→ INFORMATION SUPPLIED:
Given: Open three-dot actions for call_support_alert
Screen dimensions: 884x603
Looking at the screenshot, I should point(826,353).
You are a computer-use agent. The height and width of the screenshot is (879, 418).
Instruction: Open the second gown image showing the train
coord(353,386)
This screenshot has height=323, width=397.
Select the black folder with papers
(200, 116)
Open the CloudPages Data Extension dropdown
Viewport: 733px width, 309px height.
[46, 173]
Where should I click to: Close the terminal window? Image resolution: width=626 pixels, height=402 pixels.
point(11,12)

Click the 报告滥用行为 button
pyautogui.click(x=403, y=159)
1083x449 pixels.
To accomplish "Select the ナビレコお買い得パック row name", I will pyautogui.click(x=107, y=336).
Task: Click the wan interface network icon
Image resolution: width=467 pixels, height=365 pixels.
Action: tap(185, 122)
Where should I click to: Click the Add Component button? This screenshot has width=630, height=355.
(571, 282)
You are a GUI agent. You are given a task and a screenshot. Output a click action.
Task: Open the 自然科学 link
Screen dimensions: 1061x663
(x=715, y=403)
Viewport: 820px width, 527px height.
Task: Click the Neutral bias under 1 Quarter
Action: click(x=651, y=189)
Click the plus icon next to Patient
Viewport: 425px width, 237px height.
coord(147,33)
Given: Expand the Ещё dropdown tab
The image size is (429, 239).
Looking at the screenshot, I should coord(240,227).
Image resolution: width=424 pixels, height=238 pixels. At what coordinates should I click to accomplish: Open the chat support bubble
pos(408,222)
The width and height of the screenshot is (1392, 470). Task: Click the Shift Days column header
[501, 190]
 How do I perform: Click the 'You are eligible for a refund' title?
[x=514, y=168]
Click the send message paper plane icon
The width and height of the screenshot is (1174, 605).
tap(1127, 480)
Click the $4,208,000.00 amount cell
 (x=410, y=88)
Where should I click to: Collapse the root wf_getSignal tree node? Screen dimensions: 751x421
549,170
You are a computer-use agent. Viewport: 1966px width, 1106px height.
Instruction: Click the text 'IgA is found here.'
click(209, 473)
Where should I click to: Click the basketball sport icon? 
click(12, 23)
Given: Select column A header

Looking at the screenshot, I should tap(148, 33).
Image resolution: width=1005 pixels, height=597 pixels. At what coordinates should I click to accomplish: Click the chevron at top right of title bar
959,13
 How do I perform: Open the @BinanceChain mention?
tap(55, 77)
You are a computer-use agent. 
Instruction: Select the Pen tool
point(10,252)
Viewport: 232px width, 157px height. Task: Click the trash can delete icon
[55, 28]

→ BRIEF: Gather each line of the listing containing the word "dropdown" and show it.

→ ANSWER SPACE:
Open the CloudPages Data Extension dropdown
Given: Expand the Ещё dropdown tab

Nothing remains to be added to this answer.